Irritability is a common symptom after a mild head injury. Some people might notice that they have a shorter fuse than normal, or are more ‘snappy’ with family, friends, or colleagues. Small annoyances that they would usually ‘brush off’ might really wind them up.
The problem with irritability is that if we let it stick around it tends to get worse. Although it might feel like getting angry will help you to feel better – by ‘getting it of your chest’ – in reality, getting wound up and angry generally only makes you feel worse. Getting angry can also cause problems with other people, who might respond to your anger with their own anger leading to confrontation and more stress. So feeling irritable and getting angry can make you isolated from other people when in fact you are feeling stressed and could do with support from other people.
Tips for dealing with irritability
Irritability is likely to be worse if you are feeling worried or anxious. Both anxiety and anger can cause physical symptoms such as a racing heart, flushed face, dry mouth, shaking, and muscle tension.

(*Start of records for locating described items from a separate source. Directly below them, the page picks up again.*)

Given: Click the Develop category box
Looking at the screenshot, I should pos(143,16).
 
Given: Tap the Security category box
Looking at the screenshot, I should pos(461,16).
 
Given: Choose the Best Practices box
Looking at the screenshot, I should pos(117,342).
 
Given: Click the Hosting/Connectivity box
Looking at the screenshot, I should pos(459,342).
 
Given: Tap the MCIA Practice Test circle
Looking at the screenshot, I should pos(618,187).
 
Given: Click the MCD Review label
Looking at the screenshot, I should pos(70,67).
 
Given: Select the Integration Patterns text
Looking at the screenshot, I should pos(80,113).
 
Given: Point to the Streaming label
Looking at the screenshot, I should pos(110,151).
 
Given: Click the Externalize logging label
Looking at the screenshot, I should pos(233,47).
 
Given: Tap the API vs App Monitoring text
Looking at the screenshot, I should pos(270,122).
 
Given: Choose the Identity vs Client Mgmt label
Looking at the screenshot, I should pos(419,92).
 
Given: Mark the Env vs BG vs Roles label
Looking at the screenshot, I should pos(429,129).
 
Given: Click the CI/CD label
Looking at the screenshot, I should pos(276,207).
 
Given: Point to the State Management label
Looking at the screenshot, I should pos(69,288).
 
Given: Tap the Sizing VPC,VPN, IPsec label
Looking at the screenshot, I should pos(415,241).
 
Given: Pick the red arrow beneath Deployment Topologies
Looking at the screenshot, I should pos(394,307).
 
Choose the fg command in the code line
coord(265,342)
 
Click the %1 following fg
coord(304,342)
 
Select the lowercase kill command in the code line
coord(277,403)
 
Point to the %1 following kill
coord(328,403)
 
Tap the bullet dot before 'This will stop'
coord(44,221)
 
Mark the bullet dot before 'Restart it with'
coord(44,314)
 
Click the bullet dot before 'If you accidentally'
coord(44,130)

An important step in managing and reducing irritability is in recognizing the early stages of feeling ‘wound up’ or stressed. Most of the time these feelings don’t come from nowhere but build up gradually. Try to notice when you start to feel the early signs of tension. If you notice these feelings, take action to prevent the feelings from building into an angry or irritable state. Some people might find it helpful to go for a short walk, listen to some music, watch TV or read a book or magazine. Other people might find it helpful to try relaxation exercises or even just taking a few slow deep breaths.

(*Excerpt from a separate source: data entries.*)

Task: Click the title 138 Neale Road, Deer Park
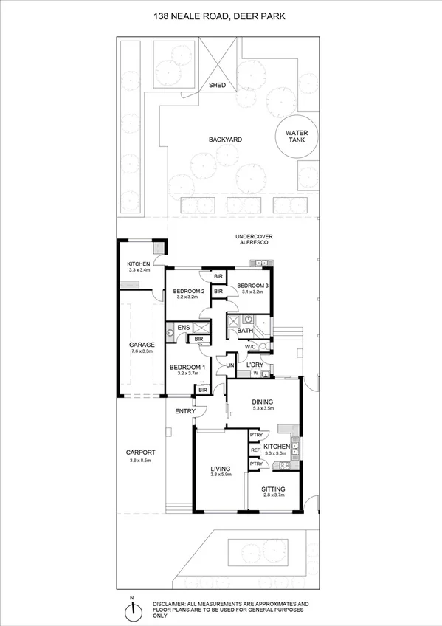(x=221, y=16)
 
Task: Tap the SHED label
(x=218, y=84)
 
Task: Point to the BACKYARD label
(x=225, y=139)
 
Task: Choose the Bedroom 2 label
(x=188, y=292)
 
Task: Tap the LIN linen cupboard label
(x=229, y=365)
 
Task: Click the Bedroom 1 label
(x=187, y=367)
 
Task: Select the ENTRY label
(x=184, y=411)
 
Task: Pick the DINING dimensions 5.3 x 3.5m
(x=263, y=408)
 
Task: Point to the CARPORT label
(x=139, y=453)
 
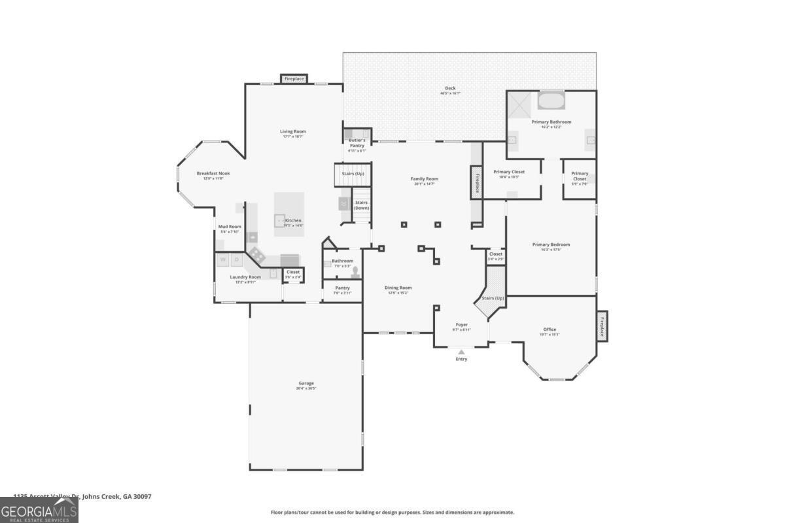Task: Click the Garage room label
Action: [306, 384]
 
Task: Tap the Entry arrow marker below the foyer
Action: [461, 352]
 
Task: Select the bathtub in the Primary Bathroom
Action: [551, 101]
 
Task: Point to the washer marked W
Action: [223, 260]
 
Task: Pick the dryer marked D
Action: [237, 260]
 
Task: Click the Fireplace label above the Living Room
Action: [294, 79]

> Click here to try some relaxation exercises
If you realise that you already feel very wound up and are in a situation which is making you feel angry or irritated, try to ‘step back’ and take some time out. Move to a quiet place, if possible, and spend a short time thinking about what has happened to make you feel upset. Ask yourself: ‘Why am I getting angry?’ and ‘Is this worth getting angry about?’ Often, taking time out and putting things into perspective can stop a vicious cycle of angry thoughts and physical symptoms from taking hold and help you to get back to a calmer state.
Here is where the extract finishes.